Japan went through the routine three times in the fourth inning of the Little League World Series championship game Sunday as Daisuke Hashimoto, Keitaro Miyahara and Natsuki Yajima homered, turning a tight game with Lufkin, Texas, into a 12-2 rout.
Tsubasa Tomii buckled down after allowing two first-inning home runs, finishing with nine strikeouts in a game that was stopped in the bottom of the fifth inning after Japan went ahead by 10 runs on Yajima’s single to right field that scored Seiya Arai.
“We were thrilled after we won the Japanese region before we came here,” Miyahara said through an interpreter. “But now getting to this level and becoming the Little League World Series champions this year, it can’t get any better than this.”
It’s the 11th time a team from Japan has won the Little League World Series — five of those championships coming in the last eight years. Tokyo Kitasuna, the club representing Japan this season, has won three of the last six.
Lufkin had a six-run comeback victory over a team from Greenville, N.C., in the U.S. championship game Saturday to reach the final. And early on, it looked as though the Texans’ momentum would carry through Sunday’s showdown.
Japan had allowed only one run in the tournament heading into Sunday, but that changed when Chandler Spencer crushed the first pitch over the left-center field fence.

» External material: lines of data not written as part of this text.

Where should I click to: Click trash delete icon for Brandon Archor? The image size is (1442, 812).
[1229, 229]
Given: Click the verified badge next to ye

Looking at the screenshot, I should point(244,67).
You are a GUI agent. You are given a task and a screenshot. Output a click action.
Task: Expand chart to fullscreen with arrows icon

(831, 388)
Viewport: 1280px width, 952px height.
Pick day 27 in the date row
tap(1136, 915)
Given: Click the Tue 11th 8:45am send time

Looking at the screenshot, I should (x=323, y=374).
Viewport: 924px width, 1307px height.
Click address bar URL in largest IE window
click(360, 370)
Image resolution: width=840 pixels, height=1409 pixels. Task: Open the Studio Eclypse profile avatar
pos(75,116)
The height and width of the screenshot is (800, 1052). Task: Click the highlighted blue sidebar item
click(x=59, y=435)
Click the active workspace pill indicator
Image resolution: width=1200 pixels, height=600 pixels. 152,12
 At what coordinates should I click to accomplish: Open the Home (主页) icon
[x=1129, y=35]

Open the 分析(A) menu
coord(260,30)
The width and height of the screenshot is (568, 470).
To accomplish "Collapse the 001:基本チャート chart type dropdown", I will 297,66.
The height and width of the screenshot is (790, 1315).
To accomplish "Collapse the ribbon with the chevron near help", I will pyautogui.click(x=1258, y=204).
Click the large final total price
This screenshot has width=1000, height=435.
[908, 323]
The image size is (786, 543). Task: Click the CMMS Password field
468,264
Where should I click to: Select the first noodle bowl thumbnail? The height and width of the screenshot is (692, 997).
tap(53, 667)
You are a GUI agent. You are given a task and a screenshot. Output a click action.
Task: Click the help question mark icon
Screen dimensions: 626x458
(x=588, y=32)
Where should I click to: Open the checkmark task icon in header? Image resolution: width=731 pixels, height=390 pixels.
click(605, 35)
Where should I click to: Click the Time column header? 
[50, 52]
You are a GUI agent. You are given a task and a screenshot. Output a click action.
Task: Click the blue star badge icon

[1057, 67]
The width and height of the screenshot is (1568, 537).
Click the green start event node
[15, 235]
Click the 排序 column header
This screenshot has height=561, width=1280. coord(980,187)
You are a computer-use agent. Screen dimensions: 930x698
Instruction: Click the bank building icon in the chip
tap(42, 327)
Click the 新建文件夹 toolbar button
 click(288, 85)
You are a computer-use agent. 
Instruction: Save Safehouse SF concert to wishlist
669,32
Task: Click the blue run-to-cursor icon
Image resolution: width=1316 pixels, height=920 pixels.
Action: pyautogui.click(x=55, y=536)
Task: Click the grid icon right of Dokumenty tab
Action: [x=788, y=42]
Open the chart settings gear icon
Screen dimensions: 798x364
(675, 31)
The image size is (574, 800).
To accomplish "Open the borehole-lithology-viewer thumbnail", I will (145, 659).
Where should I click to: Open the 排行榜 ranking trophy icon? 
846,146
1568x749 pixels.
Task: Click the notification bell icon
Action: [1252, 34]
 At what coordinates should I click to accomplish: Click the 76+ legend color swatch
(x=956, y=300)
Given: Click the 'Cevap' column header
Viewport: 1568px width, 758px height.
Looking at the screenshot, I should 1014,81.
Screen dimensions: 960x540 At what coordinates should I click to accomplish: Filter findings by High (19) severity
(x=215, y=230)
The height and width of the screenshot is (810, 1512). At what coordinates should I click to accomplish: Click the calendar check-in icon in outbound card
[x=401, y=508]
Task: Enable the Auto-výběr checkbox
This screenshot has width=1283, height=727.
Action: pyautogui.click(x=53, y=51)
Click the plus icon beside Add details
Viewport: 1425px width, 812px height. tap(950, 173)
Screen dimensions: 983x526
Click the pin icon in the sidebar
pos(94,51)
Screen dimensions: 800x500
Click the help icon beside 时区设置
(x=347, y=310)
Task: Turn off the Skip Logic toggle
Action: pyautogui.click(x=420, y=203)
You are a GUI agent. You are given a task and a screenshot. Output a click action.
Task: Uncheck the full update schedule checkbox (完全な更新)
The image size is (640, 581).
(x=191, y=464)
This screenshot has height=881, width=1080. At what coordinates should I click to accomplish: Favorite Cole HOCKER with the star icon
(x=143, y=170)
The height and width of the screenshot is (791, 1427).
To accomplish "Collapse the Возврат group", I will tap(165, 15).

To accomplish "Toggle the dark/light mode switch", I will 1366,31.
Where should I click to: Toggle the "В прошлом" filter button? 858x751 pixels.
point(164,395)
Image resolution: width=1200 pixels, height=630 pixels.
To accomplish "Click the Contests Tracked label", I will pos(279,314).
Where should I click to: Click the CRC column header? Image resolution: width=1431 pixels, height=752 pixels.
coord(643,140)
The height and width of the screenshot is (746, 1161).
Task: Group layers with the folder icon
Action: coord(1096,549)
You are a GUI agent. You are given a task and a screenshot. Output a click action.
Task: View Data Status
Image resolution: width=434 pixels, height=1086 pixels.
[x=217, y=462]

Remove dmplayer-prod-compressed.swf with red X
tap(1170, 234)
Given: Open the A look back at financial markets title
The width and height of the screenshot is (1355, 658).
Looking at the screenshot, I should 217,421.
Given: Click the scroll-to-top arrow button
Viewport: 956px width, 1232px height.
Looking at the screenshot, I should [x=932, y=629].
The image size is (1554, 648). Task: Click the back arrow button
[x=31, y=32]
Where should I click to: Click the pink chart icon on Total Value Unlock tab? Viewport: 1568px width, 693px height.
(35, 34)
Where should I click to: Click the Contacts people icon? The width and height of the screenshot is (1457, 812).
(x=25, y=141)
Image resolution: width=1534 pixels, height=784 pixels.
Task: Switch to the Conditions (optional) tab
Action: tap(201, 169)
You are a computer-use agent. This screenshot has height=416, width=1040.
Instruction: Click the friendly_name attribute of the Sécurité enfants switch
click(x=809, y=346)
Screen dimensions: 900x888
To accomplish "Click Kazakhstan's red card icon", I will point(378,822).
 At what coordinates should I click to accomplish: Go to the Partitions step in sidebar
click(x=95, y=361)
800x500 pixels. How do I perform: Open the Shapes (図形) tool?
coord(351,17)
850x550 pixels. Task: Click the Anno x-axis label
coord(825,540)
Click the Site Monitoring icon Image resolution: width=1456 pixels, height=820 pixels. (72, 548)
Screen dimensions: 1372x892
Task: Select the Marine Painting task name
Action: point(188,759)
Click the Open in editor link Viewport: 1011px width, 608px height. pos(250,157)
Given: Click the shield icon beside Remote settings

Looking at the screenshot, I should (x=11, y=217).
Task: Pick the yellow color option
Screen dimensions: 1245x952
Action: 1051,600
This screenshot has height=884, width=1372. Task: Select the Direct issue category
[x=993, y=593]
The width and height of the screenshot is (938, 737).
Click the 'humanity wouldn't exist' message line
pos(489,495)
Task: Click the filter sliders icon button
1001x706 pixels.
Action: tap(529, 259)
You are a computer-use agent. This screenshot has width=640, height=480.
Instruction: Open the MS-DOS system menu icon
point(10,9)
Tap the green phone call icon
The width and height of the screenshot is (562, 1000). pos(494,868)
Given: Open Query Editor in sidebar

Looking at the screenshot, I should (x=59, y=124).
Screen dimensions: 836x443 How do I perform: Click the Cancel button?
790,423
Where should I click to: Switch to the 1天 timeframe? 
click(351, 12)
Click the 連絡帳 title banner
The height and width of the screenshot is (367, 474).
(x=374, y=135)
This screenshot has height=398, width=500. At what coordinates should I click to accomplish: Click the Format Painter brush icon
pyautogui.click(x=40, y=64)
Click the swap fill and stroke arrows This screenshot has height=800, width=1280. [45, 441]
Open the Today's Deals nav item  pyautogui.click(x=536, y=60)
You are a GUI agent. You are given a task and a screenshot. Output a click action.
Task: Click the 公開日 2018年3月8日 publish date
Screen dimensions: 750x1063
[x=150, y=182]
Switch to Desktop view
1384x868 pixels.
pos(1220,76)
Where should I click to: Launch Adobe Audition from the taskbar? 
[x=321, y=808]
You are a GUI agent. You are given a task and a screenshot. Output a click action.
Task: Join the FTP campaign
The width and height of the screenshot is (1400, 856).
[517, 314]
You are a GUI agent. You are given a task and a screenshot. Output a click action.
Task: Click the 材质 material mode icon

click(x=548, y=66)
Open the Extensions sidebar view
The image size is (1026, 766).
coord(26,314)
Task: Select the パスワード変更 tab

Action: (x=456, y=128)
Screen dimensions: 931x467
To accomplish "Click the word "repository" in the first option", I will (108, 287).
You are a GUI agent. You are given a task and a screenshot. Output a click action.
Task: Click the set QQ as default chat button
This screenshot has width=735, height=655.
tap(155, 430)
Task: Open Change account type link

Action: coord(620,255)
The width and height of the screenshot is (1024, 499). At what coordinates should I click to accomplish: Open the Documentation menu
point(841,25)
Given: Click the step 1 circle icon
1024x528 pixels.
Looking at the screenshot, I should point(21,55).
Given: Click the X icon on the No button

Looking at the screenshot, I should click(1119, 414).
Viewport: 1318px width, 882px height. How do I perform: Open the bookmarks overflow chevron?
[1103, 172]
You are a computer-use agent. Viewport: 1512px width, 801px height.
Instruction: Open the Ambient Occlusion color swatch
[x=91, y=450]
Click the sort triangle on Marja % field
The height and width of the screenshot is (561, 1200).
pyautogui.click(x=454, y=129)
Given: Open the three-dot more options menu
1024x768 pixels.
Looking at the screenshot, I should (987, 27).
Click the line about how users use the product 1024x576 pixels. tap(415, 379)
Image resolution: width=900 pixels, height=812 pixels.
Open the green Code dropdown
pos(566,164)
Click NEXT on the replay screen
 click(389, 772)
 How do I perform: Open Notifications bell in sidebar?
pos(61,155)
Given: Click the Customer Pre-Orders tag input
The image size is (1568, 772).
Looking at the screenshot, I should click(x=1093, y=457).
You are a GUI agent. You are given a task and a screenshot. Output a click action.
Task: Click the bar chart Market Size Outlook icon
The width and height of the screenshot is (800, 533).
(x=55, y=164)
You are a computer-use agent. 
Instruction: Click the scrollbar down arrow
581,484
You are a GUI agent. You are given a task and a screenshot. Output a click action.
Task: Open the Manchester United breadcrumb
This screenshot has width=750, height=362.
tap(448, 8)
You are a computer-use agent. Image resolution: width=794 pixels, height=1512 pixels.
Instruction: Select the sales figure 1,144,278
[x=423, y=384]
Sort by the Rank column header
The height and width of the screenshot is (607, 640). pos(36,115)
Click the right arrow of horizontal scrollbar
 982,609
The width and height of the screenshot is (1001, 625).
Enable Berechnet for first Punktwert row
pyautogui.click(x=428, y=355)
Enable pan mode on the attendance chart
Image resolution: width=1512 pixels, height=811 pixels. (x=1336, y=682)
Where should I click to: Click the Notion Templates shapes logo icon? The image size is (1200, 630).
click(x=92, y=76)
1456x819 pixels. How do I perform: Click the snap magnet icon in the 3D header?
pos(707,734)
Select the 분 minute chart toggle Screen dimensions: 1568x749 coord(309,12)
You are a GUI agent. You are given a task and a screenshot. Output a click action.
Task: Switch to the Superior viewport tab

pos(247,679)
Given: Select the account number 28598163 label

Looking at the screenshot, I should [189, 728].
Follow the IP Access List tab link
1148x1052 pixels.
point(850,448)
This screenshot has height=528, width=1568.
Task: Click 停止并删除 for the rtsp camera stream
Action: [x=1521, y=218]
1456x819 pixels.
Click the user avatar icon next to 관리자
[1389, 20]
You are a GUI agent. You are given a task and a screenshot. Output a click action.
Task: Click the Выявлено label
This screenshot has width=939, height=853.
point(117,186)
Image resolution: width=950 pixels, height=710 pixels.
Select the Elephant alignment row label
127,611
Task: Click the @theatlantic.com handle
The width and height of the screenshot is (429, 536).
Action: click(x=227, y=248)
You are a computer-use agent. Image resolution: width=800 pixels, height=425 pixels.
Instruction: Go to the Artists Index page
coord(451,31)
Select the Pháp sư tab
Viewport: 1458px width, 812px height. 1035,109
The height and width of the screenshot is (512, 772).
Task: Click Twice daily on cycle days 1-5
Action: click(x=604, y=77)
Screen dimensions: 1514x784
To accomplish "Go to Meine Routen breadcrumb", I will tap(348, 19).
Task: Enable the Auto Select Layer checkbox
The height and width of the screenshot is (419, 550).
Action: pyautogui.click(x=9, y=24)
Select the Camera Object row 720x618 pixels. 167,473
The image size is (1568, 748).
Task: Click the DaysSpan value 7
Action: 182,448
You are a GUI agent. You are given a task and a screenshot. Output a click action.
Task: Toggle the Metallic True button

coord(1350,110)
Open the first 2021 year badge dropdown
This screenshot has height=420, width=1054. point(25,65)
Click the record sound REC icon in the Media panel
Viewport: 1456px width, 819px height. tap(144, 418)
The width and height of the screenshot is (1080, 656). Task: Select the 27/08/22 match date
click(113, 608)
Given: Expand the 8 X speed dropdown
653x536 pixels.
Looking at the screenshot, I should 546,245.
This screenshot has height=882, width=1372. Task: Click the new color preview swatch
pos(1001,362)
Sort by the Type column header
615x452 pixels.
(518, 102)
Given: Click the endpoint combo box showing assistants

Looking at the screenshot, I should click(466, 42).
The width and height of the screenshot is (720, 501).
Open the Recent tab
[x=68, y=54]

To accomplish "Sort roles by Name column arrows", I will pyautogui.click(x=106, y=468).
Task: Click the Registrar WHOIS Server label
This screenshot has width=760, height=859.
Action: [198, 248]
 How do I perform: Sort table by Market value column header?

Hunter Ditsworth cracked an oppositefield homer down the right-field line to put Lufkin ahead 2-0 with one out in the first inning. But Miyahara laced a two-run triple with two outs in the second inning to tie it 2-2, and Ryusei Fujiwara fisted a single to right to bring Miyahara home.
Lufkin manager Bud Maddux, who has coached youth baseball for 41 years and won 10 total championships, came just short of the most coveted title, in Little League. He blamed himself for the loss Sunday.
“Just like I told my team, I’ll take full credit for that,” Maddux said. “We didn’t make some adjustments that we should have. You can’t hang your head because (Japan) beat you. They’re a great baseball team, but we are too.”
Sunday, however, was Japan’s day. After Arai slid across the plate with Japan’s 12th run, his teammates leaped out of their dugout to hug him near home plate, jumping up and down in celebration.